Open Network for Digital Commerce - another Indian digital public good in the making
Apr 06, 2023
New Delhi [India], April 6 : India has developed some of the finest digital public goods infrastructure which could change lives the world over, and next in line could be its Open Network for Digital Commerce which currently is in its nascent stage of adoption.
India has taken the path of building public digital infrastructure for serving citizens and UPI, and Jan Dhan, Aadhar and CoWin are some of the examples.
Open Network for Digital Commerce (ONDC) is aimed at promoting open source networks for all to exchange goods and services on the internet, and most importantly it is independent of any specific platform.
Incorporated on December 31, 2021, ONDC goes beyond the current platform-centric digital commerce model where the buyer and seller have to use the same platform or application to be digitally visible and do a business transaction.
"We are enabling unbundling of building blocks in e-commerce (space) and make a protocol that will help them talk to each other seamlessly so that there is an end experience by buyers or sellers," Thampy Koshy, ONDC's MD and CEO told reporters on Thursday.
Sharing information about the onboarding of merchants' participation on the platform, Koshy said it rose from just 800-odd in December 2022 to about 40,000-50,000 at present. A majority of them have joined in the past few weeks.
Currently, grocery and food items merchants are mostly part of it, but beauty, fashion, personal care products, and electronics, among others, are joining in and going live on the platform.
He likened ONDC's adoption with the initial days of UPI, and noted that in the coming times, the onboarding on the ONDC platform will jump.
Launched in 2016, UPI has brought a revolution in the payment ecosystem. UPI, an instant payment system developed by the National Payments Corporation of India (NPCI), powers multiple bank accounts into a single mobile application, merging several banking features for seamless fund transfer.

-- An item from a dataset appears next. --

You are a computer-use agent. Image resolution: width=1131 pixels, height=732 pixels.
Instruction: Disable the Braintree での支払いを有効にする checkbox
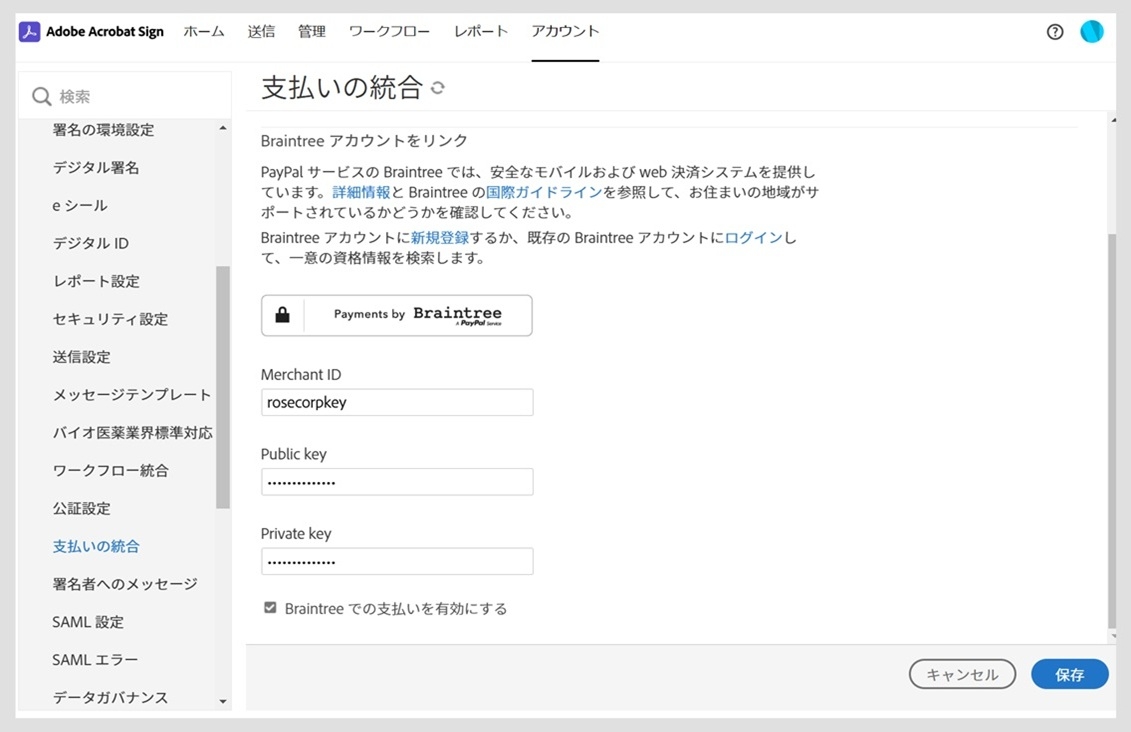coord(270,606)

Official data provided by the government showed the number of digital transactions in India increased from 2,071 crore in the financial year 2017-18 to 8,840 crore transactions in 2021-22. In 2022-23 till December, the numbers were 9,192 crore.
Joint Secretary at the Department for Promotion of Industry and Internal Trade (DPIIT), Sanjiv, has said ONDC is here as a public good and not with the intention of making money out of it.
"We are not here for making money. The basic difference between other platforms and ONDC is that the latter is a public good, and not to make money," Sanjiv told reporters, asserting that it will gradually develop its own self-sustaining model.
"We will be having buyers and merchants and sellers in each of the pincodes of India, meaning every inch of India will be covered by participants of ONDC. This is our dream and we will achieve it very soon," Sanjiv added.
Sanjiv again reiterated ONDC is not here to compete with anybody, but the narrative is that every Indian (irrespective of buyer, seller, or merchant), just like the UPI, should have ease of doing business and the platform will just provide all kinds of support that are needed.
"Our core focus is to digitise the undigitised and semi-digitised. Thanks to UPI our country has already moved far ahead in the digital path," Sanjiv said.